Embora existam controvérsias sobre o número de bolsistas que efetivamente volta ao Brasil depois da conclusão dos cursos, o vice-ministro da Ciência e Tecnologia, Lindolpho de Carvalho Dias, contesta a teoria da "fuga de cérebros". Ele está convencido de que a maioria regressa e os que ficam no exterior continuam prestando serviços ao País porque dificilmente se desvinculam das atividades brasileiras de ciência e tecnologia. Um dado positivo, ressaltou, é que no ano passado as empresas ampliaram a sua contribuição dos tradicionais 10% para 25% dos investimentos em pesquisa e desenvolvimento.
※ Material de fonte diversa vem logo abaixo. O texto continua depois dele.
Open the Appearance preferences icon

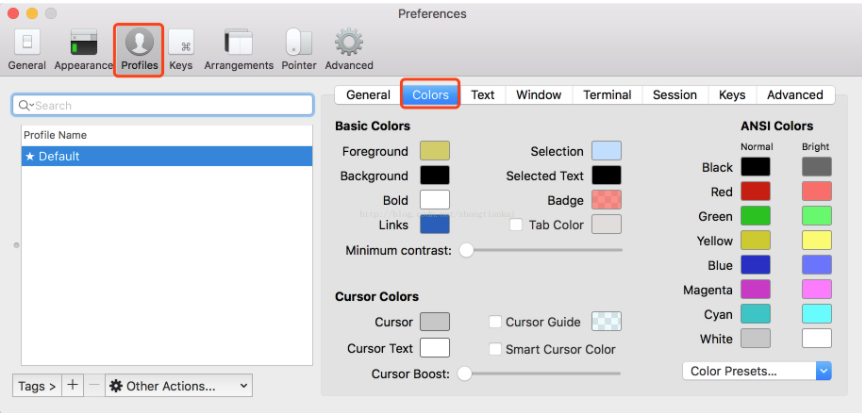83,44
Nos estados, as federações das indústrias e as secretarias de governo acordaram para a importância da tecnologia, e na conferência convidaram os futuros PhD a voltar. A oferta de emprego aumenta, por exemplo, em Santa Catarina, onde já existem 45 empresas sendo incubadas nas universidades. Até 1998 haverá mais dez, garantiu o governador Paulo Afonso Vieira. No Rio Grande do Sul, Telmo Frantz, secretário de Ciência e Tecnologia, anunciou que o estado vai repassar US$ 5 milhões obtidos com a receita líquida de impostos para modernizar 16 pó1os tecnológicos. Para Dagoberto Lima Godoy, presidente da federação das indústrias gaúchas (Fiergs), "os empresários estão compelidos a avançar tecnologicamente ou desaparecerão".
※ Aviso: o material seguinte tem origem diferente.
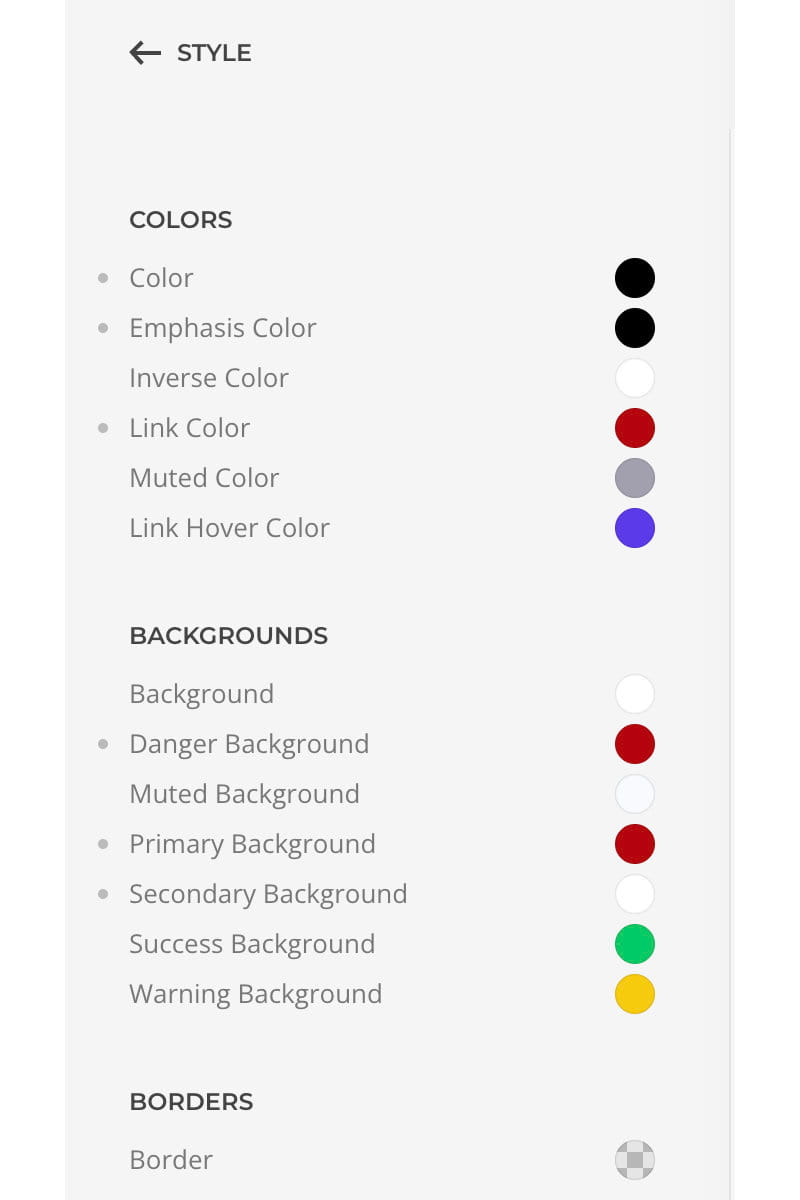Reset Link Color using its dot

(x=103, y=428)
Pernambuco tem 10% de sua indústria centrada no setor eletro-eletrônico e está interessado em melhorar os produtos através da Fundação de Apoio à Ciência (Facepe), comentou Sergio Resende, secretário estadual. Nos últimos dois anos Minas Gerais tornou prioritárias a ciência e a tecnologia e elegeu como missões principais tratar os rejeitos, desenvolver a aquacultura e as florestas renováveis. "Queremos ser o maior pólo da indústria de meio ambiente", anunciou Stefan Bodgan Salej, presidente da federação estadual de indústrias (Fiemg).
O Instituto Universidade-Empresa (Uniemp) mantido por mais de trinta corporações privadas, é outra alternativa para o desenvolvimento tecnológico empresarial que nasceu nesta década. A entidade desenvolve projetos de tecnologia de gestão (capacitação gerencial de pequenas e médias empresas) e de transferência tecnológica, como o poleiro climatizado, para evitar que as galinhas poedeiras percam o seu vigor devido à alteração de temperatura. O poleiro é furado e por ele passa água com temperatura de 16 graus, o que otimiza as condições ambientais e amplia a produção, explicou Carlos Vogt, diretor-executivo do Instituto Uniemp.
Outro modelo de integração universidade-empresa é o Istec - Consórcio Ibero-Americano de Educação em Ciência e Tecnologia -, fundado na Universidade Novo México, nos EUA, no final de 1990. O objetivo é integrar as universidades do continente e aproximá-las de empresas de tecnologia de ponta, como Motorola, Fluke, IBM e Nortel. Seis universidades brasileiras são associadas ao Istec - as federais do Rio de Janeiro e de Santa Catarina, Usp, Unicamp, Puc do Rio e do Rio Grande do Sul. A Nortel, que em 1996 destinou US$ 8 milhões para programas de pesquisa em universidades, financiou os equipamentos iniciais para a interligação de dez bibliotecas universitárias do hemisfério. Nguyen Huu Le, diretor de planejamento global de pesquisa e desenvolvimento, disse que a sua empresa proporcionou estágio de um ano para um professor da Unicamp.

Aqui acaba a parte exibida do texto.